Several guards stand along the edges of the dais, all of them watching me with dim flame in their eyes. I hear a sound behind us and look over my shoulder as soldiers in black armor close the gap of the aisle. I swallow a feeling of dread that’s as thick as a mace in my throat. No getting away this time, I guess.
“Master of War,” Eshkar says, stepping forward. The blunt end of his long spear thunks on the stone. “I placed other irons in the fire, and yet you are the one to return victorious, and your sister not at all.”
“I am the only one you needed.”
Eshkar lets out a huff of a laugh. “Yes. So it seems.” Eshkar’s eyes cut to me. “You bring us the vampire.”
“The hybrid,” Ashen corrects, taking a step toward the dais. “The weapon. Completed.”
“So your soldiers claim. How?”
“When the damage was corrected in her throat, her condition became more stable. She has since taken the wolf serum, and now has control over the hybrids as well as Semyon Abdulov’s pack of werewolves.”
Imogen takes a step forward, her gaze flowing down my robe, all the way to my bare feet. “How is this possible? How is she not attacking us?”

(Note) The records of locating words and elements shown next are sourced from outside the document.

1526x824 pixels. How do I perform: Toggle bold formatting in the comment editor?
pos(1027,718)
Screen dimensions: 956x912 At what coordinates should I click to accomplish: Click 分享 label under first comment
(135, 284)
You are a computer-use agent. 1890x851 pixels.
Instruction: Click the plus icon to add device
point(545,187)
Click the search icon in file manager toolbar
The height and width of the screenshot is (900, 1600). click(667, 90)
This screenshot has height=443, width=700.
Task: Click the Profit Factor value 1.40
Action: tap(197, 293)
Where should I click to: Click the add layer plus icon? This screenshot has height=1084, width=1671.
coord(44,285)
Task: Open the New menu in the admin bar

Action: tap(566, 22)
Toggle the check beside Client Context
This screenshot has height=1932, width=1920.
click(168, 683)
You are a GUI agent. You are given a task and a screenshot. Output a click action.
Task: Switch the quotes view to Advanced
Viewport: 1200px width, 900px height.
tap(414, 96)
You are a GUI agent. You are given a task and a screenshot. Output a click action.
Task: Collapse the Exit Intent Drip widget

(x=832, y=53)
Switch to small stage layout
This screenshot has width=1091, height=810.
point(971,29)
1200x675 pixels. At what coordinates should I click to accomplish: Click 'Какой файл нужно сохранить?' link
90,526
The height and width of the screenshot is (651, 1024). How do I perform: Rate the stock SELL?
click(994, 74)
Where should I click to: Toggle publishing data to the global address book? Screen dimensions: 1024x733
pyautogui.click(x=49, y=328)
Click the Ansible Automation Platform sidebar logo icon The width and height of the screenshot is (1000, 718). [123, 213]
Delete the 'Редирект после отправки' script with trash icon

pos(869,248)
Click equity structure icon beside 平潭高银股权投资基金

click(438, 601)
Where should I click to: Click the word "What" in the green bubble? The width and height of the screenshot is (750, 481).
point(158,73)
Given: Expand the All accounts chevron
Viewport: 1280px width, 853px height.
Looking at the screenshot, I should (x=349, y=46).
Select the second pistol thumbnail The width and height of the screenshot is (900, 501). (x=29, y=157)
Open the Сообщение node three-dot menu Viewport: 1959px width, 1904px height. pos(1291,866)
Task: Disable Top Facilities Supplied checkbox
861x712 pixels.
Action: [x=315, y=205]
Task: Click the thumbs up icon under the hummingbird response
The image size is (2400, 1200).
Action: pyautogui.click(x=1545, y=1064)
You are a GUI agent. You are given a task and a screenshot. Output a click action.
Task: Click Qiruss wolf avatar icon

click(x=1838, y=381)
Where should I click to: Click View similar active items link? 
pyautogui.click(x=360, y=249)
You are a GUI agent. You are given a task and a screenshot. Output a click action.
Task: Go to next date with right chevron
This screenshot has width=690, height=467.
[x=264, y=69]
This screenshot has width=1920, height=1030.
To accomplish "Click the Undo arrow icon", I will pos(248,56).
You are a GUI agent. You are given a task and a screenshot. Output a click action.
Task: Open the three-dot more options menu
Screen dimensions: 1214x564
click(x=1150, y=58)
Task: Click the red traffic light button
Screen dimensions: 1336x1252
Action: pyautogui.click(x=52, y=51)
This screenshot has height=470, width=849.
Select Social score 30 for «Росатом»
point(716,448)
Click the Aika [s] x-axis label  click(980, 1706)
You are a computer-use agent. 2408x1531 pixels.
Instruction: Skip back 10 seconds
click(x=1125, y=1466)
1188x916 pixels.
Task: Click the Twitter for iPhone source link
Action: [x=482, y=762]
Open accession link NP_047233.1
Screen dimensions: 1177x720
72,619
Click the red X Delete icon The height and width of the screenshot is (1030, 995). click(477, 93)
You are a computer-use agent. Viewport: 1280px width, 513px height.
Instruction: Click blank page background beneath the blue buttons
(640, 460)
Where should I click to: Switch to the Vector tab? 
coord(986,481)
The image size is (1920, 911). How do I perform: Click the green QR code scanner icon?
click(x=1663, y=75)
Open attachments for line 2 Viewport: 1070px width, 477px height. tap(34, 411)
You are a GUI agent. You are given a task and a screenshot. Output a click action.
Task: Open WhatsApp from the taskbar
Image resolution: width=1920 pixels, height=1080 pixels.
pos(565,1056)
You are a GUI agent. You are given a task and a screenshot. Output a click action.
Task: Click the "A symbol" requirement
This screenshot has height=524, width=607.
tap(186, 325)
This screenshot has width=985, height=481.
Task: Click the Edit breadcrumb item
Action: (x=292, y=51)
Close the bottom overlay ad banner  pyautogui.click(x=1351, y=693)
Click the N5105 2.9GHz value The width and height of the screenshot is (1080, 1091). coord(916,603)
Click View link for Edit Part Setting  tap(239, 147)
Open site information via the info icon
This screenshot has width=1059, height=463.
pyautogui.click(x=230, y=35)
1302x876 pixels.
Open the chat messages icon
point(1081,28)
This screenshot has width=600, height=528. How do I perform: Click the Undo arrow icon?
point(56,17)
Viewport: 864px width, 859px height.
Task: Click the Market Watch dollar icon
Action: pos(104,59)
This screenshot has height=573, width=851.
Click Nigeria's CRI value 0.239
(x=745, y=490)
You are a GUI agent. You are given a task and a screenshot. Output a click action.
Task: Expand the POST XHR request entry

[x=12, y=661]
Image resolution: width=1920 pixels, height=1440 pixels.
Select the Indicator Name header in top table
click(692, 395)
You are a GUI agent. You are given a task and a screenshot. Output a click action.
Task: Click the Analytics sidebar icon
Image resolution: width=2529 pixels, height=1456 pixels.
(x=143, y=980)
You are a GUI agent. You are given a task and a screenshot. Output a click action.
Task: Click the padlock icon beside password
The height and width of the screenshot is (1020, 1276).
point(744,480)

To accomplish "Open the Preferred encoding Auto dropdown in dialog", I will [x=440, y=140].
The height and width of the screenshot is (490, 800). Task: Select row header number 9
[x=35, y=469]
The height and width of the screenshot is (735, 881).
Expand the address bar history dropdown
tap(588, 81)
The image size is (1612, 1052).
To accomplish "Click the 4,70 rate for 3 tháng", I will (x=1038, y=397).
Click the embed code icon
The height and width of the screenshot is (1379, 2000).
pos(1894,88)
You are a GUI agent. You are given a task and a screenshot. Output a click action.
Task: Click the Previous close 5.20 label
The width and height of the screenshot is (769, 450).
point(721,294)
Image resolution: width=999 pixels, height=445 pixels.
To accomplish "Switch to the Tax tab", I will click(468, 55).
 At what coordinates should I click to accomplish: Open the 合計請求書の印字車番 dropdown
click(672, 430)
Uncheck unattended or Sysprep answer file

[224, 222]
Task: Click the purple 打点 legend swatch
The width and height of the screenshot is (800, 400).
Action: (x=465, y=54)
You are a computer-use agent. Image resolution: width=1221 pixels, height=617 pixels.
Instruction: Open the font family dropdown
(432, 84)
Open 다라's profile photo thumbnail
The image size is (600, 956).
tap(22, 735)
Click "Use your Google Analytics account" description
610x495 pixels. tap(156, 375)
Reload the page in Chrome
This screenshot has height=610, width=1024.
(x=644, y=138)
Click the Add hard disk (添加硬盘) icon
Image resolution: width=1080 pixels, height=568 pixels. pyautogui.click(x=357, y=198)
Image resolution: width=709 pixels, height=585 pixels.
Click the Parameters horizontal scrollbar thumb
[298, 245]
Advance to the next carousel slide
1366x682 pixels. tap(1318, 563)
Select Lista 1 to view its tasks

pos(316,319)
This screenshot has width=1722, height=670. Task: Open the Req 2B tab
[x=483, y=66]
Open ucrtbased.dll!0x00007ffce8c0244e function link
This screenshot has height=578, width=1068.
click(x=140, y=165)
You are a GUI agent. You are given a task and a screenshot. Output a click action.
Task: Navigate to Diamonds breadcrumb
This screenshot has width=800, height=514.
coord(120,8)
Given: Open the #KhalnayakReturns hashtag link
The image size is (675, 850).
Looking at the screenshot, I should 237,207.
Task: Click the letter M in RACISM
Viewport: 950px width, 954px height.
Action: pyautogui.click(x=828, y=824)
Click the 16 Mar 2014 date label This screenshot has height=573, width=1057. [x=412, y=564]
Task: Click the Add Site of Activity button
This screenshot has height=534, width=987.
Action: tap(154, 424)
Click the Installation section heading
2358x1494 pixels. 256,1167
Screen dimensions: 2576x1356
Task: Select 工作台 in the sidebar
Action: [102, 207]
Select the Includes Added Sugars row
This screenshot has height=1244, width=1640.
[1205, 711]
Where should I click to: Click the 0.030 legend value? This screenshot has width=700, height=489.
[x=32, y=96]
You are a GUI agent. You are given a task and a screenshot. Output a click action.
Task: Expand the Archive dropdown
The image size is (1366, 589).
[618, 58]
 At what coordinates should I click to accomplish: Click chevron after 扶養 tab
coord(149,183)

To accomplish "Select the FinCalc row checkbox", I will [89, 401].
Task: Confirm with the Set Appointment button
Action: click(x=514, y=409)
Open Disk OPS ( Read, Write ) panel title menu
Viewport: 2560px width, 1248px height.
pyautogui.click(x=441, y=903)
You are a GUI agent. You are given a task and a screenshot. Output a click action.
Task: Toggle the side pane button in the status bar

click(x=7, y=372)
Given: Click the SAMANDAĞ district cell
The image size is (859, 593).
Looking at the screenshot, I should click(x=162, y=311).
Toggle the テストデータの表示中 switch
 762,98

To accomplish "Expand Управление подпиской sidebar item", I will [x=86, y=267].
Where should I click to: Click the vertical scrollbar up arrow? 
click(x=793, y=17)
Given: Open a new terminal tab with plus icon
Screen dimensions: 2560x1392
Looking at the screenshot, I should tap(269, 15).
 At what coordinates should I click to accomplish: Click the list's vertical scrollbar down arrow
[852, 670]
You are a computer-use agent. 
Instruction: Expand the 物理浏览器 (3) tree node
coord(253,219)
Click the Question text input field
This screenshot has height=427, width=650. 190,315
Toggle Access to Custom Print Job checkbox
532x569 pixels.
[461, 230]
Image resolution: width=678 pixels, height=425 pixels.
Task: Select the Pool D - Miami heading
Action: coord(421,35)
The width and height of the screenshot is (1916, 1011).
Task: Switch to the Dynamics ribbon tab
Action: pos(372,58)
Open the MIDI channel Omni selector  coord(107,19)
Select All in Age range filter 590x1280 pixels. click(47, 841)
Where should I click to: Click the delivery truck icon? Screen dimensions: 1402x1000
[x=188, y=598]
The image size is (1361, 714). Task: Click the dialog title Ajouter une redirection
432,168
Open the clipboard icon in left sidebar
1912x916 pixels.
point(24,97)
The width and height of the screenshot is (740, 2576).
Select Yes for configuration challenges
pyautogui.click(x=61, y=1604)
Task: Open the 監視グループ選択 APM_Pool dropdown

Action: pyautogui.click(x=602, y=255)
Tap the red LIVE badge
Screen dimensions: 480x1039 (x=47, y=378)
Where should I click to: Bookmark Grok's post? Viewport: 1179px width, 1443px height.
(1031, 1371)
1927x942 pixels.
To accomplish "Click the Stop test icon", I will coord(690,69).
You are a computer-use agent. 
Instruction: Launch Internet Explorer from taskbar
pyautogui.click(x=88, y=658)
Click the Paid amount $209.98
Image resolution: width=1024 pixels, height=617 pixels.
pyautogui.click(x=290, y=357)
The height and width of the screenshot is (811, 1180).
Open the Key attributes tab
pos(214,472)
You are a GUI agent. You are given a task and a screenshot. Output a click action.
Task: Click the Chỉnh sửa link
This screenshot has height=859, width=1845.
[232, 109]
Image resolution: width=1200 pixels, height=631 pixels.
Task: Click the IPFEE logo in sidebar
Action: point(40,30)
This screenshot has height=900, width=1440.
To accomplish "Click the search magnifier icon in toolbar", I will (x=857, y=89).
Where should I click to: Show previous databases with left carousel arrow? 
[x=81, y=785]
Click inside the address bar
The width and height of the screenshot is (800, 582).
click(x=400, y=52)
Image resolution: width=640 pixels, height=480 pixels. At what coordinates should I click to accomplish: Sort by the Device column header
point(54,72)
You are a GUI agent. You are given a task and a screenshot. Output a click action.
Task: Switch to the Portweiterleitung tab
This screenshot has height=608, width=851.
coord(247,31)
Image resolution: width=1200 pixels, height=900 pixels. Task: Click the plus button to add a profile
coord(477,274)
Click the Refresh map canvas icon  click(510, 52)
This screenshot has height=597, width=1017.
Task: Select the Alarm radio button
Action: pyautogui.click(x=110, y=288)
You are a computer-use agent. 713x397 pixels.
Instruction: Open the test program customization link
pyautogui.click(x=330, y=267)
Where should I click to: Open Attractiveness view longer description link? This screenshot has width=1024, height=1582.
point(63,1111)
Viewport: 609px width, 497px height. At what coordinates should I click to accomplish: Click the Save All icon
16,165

“I mated with her,” Ashen says, and my cheeks flush as hushed whispers swell around us. Eshkar raises a hand to calm the audience down. “I control her through blood and a shared mark. She is not mixed with anunnaki, but with me.”
I choke down an incredulous laugh as that cold wave of fear grips my spine. Fuck. Shit. Shit-fuck. I might have made the biggest mistake. The dumbest. One I can never worm my way out of. Fuck shit fuck. What if I filled in the gaps again? I might have just bound my life to my greatest enemy. The one who’s delivering me like a priced stag to a waiting bow. Oh man. That wind of fear is blowing hard, and all my sails are ready to speed me to the opposite end of wherever the fuck this is.
Just trust me. It will be hard. Really hard.
I try not to fidget under my crumbling confidence and the weight of the entire Council’s gaze.
“Bring her up here,” Eshkar says, and the glint of triumph shines in his eyes as he stares right into me.
I glance at Ashen. He gives me a nod and nothing more. Not even a glimmer of sparks in his eyes.
I look ahead.
I take a deep breath. I give myself nothing more than that breath and the heartbeats it contains. And then I make a choice.
It’s not him I need to trust this time. It’s me.
I need to believe that everything I’ve seen and felt is real. I know what I saw in the man that I chose. What’s in my own heart. I know that the love I feel is not an illusion. And I know what I am capable of, on my own, without anyone else.
Ashen takes my arm in a firm grip and we ascend the steps of the dais, drawing to a halt in front of Eshkar and Imogen. They both look me over as though I’m a sculpture in a museum, something pretty yet underwhelming.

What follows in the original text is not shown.